Баллада о кулаке (сборник)
Шрифт:
Книги же были навалены грудами в беспорядке.
Сановник расположился на махоньком табурете по ту сторону кровати, и Змеенышу были видны только четырехугольная шляпа, поблескивающие глазки и породистый клюв, время от времени трепещущий ноздрями.
Лазутчику еще подумалось, что все это очень удобно для допроса: окна позади Государева Советника были затенены зеленым флером, а сам Змееныш сидел как раз на освещенной половине, за музыкальным столиком.

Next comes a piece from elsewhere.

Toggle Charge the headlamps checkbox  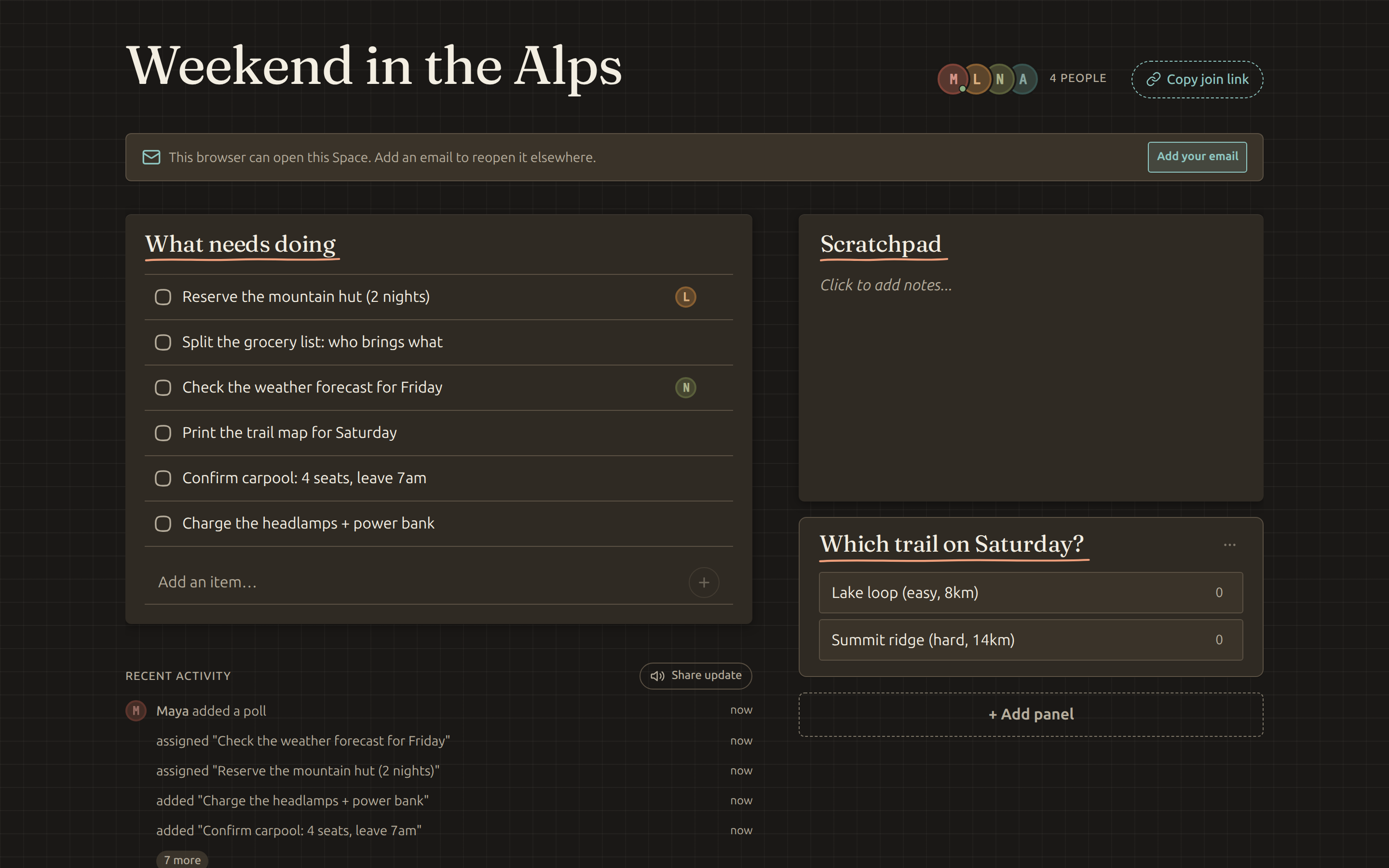(163, 524)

— Я слушаю, — тоном, не терпящим возражений, бросил воробей из-за кровати.
Змееныш Цай прикрыл глаза, сосредоточился и чужим голосом принялся
Медленно.
Внятно.
Слово в слово.
В столице Цай находился уже вторую неделю.
Еще в первый день, еле заставив себя уйти от страшного частокола, лазутчик отправился возобновлять старые связи. В Бэйцзине он бывал в последний раз лет эдак пятнадцать тому назад — а значит, можно было воспользоваться тогдашним именем, под которым его в ту пору знали здесь. Никого из прежних знакомцев не должен был удивить нынешний вид Змееныша. Постарел? Ну и что?! Мало ли отчего выпадает в жизни человеку сомнительное счастье выглядеть хуже, чем следовало бы? А в тех местах, куда побрел за пристанищем лазутчик, не было принято подробно расспрашивать о превратностях судьбы.
И к вечеру Змееныш «плюхнулся в тину».
В свое время ему довелось самовольно встрять в щекотливое дельце с подставной партией опиума-сырца и умудриться решить его без крови, к обоюдному удовольствию схлестнувшихся сторон. В результате умельцу-доброхоту было даровано почетное право тройного щелчка пальцами; всякий раз — наособицу. Первый раз — тайным знаком рыночного «бугра» Аня Захребетника, второй раз — личным щелчком Монашка У, главы «сидящих спокойно», третий же раз — с присвистом, как завещала Змеенышу Гиблая Доченька, негласная хозяйка всех столичных борделей, пережившая дюжину мужей.
После этого, когда в любой харчевне Бэйцзина против Змееныша обнажался нож, достаточно было воспользоваться почетным правом — и если забияка не исчезал сам после первого щелчка, то после третьего его тихо-мирно закапывали на заднем дворе.
Сейчас же лазутчик был уверен: он может лежать «в тине», даже не шевеля ухом, — в подобные схроны столичные сыщики не заглядывают, а привилегии отребья долговечнее милостей государя.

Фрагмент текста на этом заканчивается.